╔══

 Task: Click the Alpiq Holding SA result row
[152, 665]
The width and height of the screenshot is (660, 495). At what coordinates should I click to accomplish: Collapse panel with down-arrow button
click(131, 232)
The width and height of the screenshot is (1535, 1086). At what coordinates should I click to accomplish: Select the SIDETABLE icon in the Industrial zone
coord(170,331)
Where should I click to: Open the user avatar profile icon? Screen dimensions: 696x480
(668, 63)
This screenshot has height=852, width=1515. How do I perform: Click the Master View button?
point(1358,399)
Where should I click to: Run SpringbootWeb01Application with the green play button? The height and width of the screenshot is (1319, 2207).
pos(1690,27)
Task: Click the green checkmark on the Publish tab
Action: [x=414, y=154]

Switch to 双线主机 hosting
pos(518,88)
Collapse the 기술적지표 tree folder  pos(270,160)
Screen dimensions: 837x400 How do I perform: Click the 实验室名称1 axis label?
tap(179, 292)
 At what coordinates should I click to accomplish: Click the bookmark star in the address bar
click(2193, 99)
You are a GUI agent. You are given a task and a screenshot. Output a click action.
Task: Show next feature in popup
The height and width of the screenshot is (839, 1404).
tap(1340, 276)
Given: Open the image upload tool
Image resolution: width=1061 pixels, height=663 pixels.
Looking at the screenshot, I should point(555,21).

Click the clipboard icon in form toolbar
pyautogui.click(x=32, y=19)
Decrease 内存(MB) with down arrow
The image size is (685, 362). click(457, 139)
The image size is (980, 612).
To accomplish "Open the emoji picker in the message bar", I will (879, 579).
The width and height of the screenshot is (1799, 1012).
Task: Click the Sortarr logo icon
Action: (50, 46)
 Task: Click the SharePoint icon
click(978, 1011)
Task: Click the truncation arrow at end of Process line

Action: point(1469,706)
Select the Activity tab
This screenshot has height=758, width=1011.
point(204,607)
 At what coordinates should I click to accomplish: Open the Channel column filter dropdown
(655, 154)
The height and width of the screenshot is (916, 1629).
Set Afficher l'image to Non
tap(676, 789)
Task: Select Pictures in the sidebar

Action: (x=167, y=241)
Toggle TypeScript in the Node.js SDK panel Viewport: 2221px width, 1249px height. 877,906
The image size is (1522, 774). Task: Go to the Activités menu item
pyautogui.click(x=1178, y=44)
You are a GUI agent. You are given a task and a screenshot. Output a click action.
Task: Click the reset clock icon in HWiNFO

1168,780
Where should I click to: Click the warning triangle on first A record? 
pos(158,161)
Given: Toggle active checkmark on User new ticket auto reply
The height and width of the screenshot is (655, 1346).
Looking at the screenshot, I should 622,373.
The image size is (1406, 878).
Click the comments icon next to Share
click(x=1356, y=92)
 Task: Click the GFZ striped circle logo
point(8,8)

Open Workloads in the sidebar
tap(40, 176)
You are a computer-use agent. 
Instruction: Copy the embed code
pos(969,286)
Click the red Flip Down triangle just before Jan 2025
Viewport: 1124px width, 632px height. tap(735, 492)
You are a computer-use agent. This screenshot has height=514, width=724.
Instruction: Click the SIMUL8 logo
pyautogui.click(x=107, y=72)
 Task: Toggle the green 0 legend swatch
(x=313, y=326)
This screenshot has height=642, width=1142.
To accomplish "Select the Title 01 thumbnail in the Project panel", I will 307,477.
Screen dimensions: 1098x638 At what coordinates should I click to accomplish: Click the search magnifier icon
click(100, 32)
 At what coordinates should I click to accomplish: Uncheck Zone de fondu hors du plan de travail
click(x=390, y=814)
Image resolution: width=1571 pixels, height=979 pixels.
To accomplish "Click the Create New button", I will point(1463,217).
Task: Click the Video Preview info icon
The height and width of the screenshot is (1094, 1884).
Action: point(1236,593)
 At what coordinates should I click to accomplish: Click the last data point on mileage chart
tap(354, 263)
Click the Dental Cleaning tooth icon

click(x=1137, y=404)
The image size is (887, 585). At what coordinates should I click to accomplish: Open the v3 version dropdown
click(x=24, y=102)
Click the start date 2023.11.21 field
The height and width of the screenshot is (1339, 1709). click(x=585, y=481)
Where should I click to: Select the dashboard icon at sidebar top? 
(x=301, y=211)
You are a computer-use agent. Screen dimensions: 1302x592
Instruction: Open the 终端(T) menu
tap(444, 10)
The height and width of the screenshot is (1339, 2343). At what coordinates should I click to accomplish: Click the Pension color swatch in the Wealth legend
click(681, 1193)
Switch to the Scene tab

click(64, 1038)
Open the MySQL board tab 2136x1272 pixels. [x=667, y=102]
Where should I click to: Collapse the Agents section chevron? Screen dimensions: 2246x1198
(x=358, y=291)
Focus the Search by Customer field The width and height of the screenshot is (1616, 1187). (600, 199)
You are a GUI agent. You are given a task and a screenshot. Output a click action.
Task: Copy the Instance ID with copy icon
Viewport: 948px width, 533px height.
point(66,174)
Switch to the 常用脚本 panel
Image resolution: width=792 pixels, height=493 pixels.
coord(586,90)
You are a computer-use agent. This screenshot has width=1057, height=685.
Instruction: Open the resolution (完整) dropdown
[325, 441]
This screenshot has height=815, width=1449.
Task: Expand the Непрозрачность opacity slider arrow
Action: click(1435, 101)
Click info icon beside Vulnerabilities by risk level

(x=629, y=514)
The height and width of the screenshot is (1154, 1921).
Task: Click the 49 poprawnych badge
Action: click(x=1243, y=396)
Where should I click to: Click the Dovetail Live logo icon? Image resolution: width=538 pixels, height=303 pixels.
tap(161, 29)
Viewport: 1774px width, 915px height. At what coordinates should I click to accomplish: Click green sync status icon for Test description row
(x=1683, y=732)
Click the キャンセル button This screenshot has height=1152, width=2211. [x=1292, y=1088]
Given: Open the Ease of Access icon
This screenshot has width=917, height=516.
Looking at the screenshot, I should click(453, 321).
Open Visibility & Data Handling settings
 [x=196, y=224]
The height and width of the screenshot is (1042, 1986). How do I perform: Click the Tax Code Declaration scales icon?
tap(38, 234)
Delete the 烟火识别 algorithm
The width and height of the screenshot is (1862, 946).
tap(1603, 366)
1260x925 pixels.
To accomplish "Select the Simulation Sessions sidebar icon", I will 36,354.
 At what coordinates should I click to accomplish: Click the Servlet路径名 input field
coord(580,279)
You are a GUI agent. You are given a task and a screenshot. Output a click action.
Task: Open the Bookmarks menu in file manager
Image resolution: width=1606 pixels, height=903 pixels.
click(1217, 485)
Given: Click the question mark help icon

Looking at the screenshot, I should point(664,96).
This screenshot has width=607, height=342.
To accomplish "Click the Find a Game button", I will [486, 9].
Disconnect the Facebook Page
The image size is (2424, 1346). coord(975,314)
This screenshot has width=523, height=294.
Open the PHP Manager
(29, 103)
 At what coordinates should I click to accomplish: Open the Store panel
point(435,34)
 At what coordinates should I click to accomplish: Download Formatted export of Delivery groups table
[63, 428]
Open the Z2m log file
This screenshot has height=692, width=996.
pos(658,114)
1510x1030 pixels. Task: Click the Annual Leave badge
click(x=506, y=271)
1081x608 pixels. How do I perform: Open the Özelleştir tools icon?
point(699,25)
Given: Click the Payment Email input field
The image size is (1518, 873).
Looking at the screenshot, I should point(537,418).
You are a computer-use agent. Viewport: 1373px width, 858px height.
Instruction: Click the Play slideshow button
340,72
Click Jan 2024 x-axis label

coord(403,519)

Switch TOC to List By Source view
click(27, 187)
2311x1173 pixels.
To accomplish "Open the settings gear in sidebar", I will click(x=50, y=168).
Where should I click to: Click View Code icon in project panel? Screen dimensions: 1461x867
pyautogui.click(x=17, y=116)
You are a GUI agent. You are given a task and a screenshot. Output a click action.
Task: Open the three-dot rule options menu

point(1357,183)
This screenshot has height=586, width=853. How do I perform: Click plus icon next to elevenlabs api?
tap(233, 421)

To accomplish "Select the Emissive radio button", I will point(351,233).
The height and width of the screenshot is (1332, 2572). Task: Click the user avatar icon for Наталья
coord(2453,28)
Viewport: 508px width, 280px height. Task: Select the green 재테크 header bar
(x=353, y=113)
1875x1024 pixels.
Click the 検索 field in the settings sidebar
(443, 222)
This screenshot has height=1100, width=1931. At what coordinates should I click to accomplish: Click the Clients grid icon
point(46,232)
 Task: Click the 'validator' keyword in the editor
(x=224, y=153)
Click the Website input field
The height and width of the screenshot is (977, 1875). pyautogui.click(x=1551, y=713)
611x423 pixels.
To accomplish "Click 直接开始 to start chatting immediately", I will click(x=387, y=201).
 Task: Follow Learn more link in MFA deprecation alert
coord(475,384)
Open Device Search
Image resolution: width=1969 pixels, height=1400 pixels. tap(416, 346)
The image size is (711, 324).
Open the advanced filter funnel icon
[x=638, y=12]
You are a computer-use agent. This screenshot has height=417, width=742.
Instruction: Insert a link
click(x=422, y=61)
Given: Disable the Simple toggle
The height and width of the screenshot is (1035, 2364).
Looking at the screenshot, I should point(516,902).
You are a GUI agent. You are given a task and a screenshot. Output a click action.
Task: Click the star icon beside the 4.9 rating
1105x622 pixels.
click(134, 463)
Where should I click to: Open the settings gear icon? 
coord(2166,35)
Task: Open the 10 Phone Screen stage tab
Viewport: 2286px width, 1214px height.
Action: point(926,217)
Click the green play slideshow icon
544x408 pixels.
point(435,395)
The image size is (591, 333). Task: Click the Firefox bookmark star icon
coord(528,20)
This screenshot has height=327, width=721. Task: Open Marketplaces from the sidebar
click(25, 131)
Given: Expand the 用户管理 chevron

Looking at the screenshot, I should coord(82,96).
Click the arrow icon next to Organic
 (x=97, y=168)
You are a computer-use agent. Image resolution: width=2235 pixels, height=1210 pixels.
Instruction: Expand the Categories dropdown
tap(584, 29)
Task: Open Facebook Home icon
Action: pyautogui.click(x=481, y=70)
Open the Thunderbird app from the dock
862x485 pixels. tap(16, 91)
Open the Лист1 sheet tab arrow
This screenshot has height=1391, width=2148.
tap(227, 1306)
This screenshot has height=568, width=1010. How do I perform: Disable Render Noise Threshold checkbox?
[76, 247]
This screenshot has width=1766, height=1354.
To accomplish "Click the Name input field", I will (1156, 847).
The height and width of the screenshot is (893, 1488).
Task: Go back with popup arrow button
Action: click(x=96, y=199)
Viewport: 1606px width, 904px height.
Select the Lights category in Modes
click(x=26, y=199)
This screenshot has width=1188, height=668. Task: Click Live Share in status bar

╚══

§ EXERCISE OBJECTIVE
Report each line of the data that includes the string "computer".

§ WORKED SOLUTION
You are a computer-use agent. 
You are a computer-use agent. This screenshot has height=514, width=724.
You are a computer-use agent. Screen dimensions: 1302x592
You are a computer-use agent. This screenshot has width=1057, height=685.
You are a computer-use agent. Viewport: 1373px width, 858px height.
You are a computer-use agent. This screenshot has height=417, width=742.
You are a computer-use agent. Image resolution: width=2235 pixels, height=1210 pixels.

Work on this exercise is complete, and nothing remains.